Il descendit, ordonna aux domestiques d’attendre dans le corridor, et entra dans la cuisine où je le suivis. Ceux qui s’y trouvaient avaient repris leur discussion courroucée; Mrs Linton, du moins, frondait de plus belle; Heathcliff s’était approché de la fenêtre, la tête basse, un peu démonté, apparemment, par cette violente semonce. Ce fut lui qui le premier aperçut le maître. Vite, il fit signe à Catherine de se taire: elle obéit brusquement en découvrant la raison de ce geste.
– Qu’est ceci? dit Linton en s’adressant à elle. Quel sentiment des convenances pouvez-vous bien avoir pour rester là, après le langage que vous a tenu ce drôle? Je suppose que vous n’y attachez pas d’importance parce que c’est sa manière ordinaire de s’exprimer. Vous êtes habituée à sa vilenie, et vous vous figurez peut-être que je m’y habituerai aussi!
– Est-ce que vous avez écouté à la porte, Edgar? demanda ma maîtresse sur un ton particulièrement calculé pour provoquer son mari… un ton qui impliquait à la fois l’insouciance et le dédain de son irritation.
Heathcliff, qui avait levé les yeux pendant le discours d’Edgar, ricana à cette répartie, dans le dessein, semblait-il, de détourner sur lui l’attention de Mr Linton. Il y réussit; mais Edgar était résolu de ne pas se laisser aller envers lui à des transports de colère.
– J’ai été jusqu’à présent indulgent pour vous, monsieur, dit-il tranquillement; non que j’ignorasse votre caractère méprisable et dégradé, mais parce que je sentais que vous n’étiez que partiellement responsable. Comme Catherine désirait de rester en relations avec vous, j’y ai consenti… sottement. Votre présence est un poison moral qui contaminerait les plus vertueux. Pour cette raison, et pour prévenir des suites plus graves, je vous refuserai à l’avenir l’accès de cette maison et je vous avertis maintenant que j’exige votre départ immédiat. Trois minutes de retard rendraient ce départ involontaire et ignominieux.
Heathcliff toisa la taille et la carrure de son interlocuteur d’un œil plein de dérision.
– Cathy, votre agneau que voilà menace comme un taureau, dit-il. Il court risque de se fendre le crâne contre mes poings. Pardieu! Mr Linton, je suis au désespoir que vous ne valiez même pas qu’on vous envoie rouler à terre!

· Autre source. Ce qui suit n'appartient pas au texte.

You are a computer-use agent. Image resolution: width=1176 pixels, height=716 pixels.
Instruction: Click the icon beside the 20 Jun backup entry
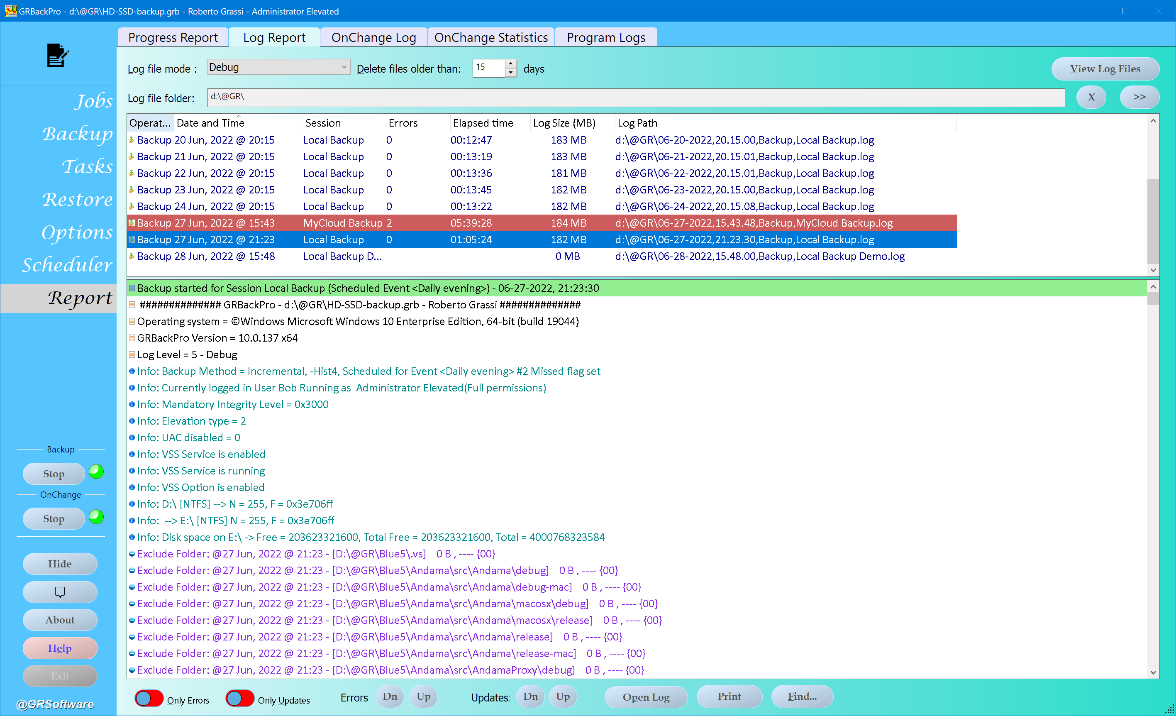[132, 140]
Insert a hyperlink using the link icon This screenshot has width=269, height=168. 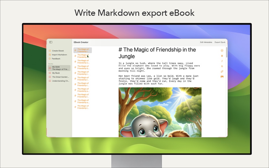tap(222, 71)
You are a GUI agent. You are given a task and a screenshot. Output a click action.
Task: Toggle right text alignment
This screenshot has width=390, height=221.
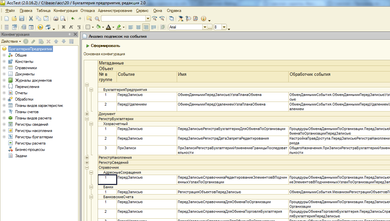pyautogui.click(x=146, y=27)
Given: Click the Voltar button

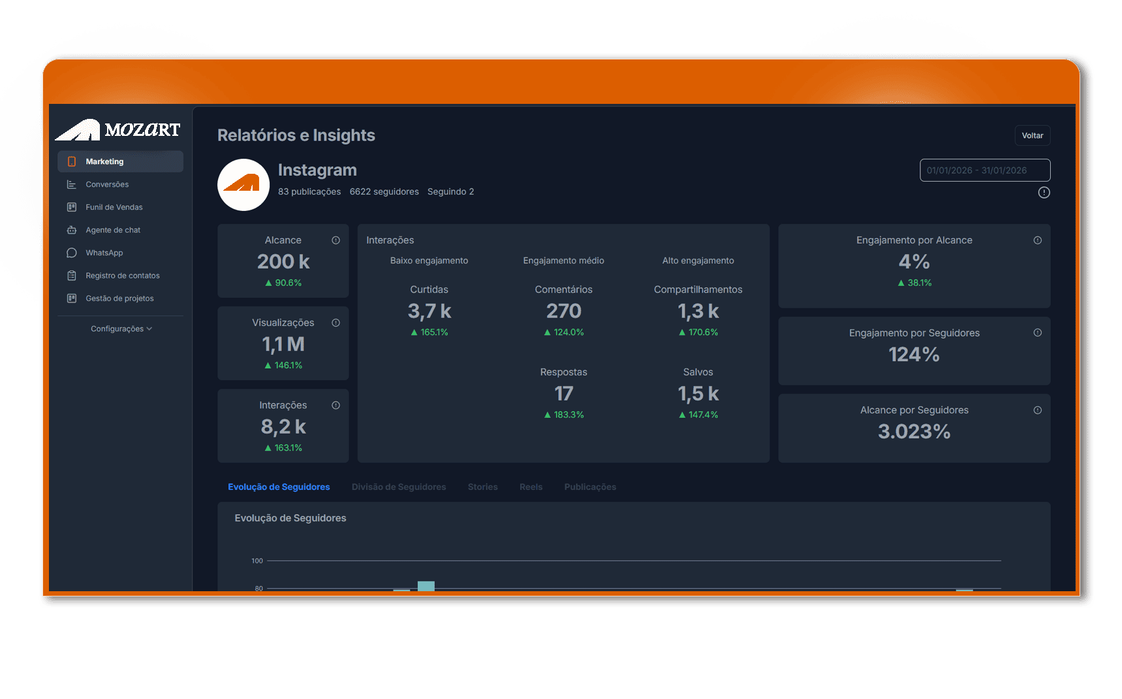Looking at the screenshot, I should click(1033, 135).
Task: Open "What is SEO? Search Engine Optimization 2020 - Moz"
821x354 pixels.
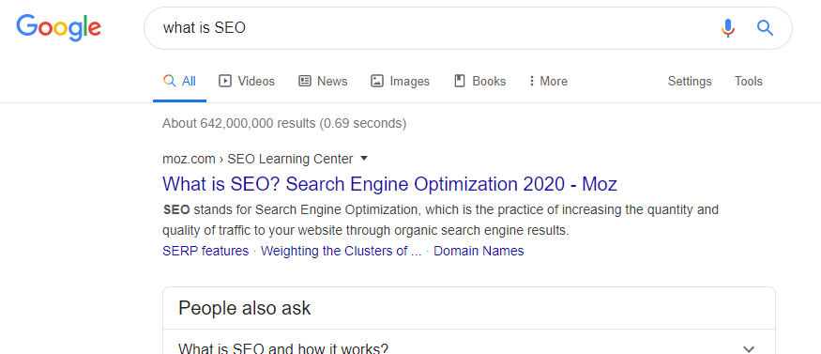Action: coord(389,184)
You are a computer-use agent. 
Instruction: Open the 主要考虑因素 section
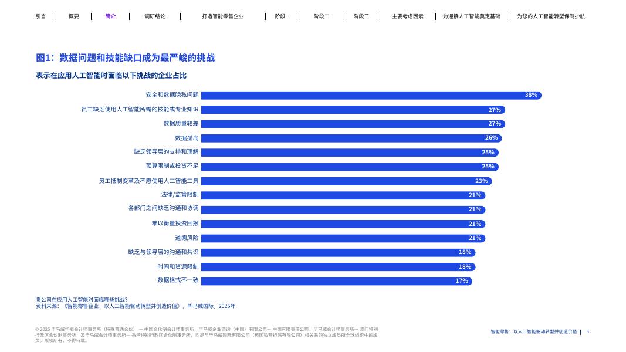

Mon maître jeta un regard vers le corridor et me fit signe d’aller chercher les hommes; il n’avait pas l’intention de se risquer à une rencontre personnelle. J’obéis à son indication; mais Mrs Linton, soupçonnant quelque chose, me suivit. Quand j’essayai d’appeler les hommes, elle me repoussa, ferma violemment la porte et tourna la clef.
– Jolis procédés! dit-elle en réponse au regard de surprise courroucée de son mari. Si vous n’avez pas le courage de l’attaquer, faites-lui vos excuses, ou reconnaissez-vous battu. Cela vous corrigera de l’envie de feindre plus de bravoure que vous n’en avez… Non, j’avalerai la clef avant que vous l’attrapiez. Je suis admirablement récompensée de ma bonté pour vous deux. Après une constante indulgence pour la faible nature de l’un et la mauvaise nature de l’autre, je reçois comme remerciements deux témoignages d’ingratitude aveugle, stupide jusqu’à l’absurdité! Edgar, j’étais en train de vous défendre, vous et les vôtres; et je voudrais que Heathcliff vous rouât de coups, à vous en rendre malade, pour avoir osé mal penser de moi!